*TEXT BLOCK*.
## BEGIN
While comparing labeled to segmented areas of BW, the “RGB” combination exhibited the highest correlation coefficient (r = 0.87) among all tested approaches for agreement with the area, followed closely by the “RGB and heights” combination with an r of 0.86. Additionally, both these models had the lowest MAE and RMSE values, 562.27 and 783.59 for “RGB”, and 658.28 and 897.08 for “RGB and height”, respectively.
Other data combinations (Table 5) had lower correlation coefficients ranging from 0.46 for “5 bands” to 0.73 for “augmented data” combinations. The MAE and RMSE were also worst for “5 bands” at 825.54 and 1377.34, respectively, and for the “augmented data” combination, that was the next best combination after “RGB” and “RGB and height”, with a MAE of 575.91 and an RMSE of 902.87.
The average calculated height of BW (0.46 ± 0.40 m) from UAV overestimated the in situ measured height by five-fold (0.09 ± 0.11 m) from a sample size of 177 (Figure 9). The maximum BW height calculated was 2.37 m, while the maximum in situ measurement was only 0.52 m, with a standard deviation of calculated height—0.03 and in situ—0.01 m. The correlation between modeled and in situ heights was 0.44 (p < 0.05).
From the example of the visual representation of all AOIs (Figure 10), it is evident that the model’s performance is adequate in accurately classifying the majority of the BW. In these examples, Melnrage is overestimated by 455.10 m2, Karkle underestimated by 251.59 m2, Palanga overestimated by 56.75 m2, and Sventoji overestimated by 934.70 m2.
This precision captures the expected locations and distribution patterns of all classes, confirming the model’s robustness. Specific regions, such as Palanga and Melnrage, present minor challenges, with a few discrepancies in detecting the potential BW. However, these instances are more the exception than the norm. The sand and water classes have the best visual results with few minor variations. Similarly, the class of other is also excellent, with just a few objects, mainly in Palanga, misclassified as sand.

4. Discussion

4.1. Assessment of U-Net Model Performance in BW Segmentation

The U-Net CNN model exhibited commendable results in BW segmentation, particularly when utilizing the “RGB” combination. The segmentation accuracy not only allowed the delineation of BW but also enabled the estimation of its total area across the selected AOIs, ranging from 8.83 m2 to 3710.01 m2. This capability to accurately segment and subsequently estimate the BW area reaffirms the efficiency of U-Net models in semantic segmentation tasks, especially for high-resolution remote sensing images [52].
## END
*COMPLETE THE FOLLOWING*.
[A] Can you reproduce the U-Net segmentation text between "This precision captures" and "misclassified as sand.", inclusive, substituting "reliability" for "robustness"?
[B] Could you carry on the U-Net segmentation text from its final sentence?

*RECORDED DATA*.
## BEGIN
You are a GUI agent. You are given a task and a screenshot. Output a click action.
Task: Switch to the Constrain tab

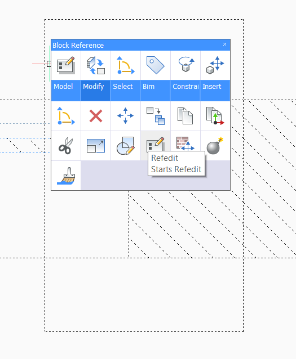185,76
## END
*RESPONSES TO THE EXERCISE*.
[A]
This precision captures the expected locations and distribution patterns of all classes, confirming the model’s reliability. Specific regions, such as Palanga and Melnrage, present minor challenges, with a few discrepancies in detecting the potential BW. However, these instances are more the exception than the norm. The sand and water classes have the best visual results with few minor variations. Similarly, the class of other is also excellent, with just a few objects, mainly in Palanga, misclassified as sand.

[B]
To the best of the authors’ knowledge, only two studies [15,20] were carried out in the context of UAV monitoring of BW. Both of them performed object-based image analysis (OBIA) and achieved relatively high accuracy (producer accuracy > 80%) in classification. In contrast, our research primarily employed the IoU metric, which is suggested as a superior method, especially when combined with other measures like the F1 score. It is also more reliable as it takes into account the whole area rather than a random sample of points or polygons [53], achieving more reliable ML model performance evaluation. However, the labeling process is time-consuming to achieve metrics that include an entire image, especially for large datasets, as in this study (29 mosaiced orthophotos), but after the first training, the U-Net model can be run on new images and instead of labeling all images, the results can just be adjusted as labels for the new round of training, this way reducing the labeling time and overtime, and improving the model’s accuracy and generalizability. While recognizing that the absence of producer accuracy calculations precludes a direct statistical comparison with the referenced OBIA studies, it is suggested that future research should incorporate producer accuracy or equivalent measures to enable such direct comparisons.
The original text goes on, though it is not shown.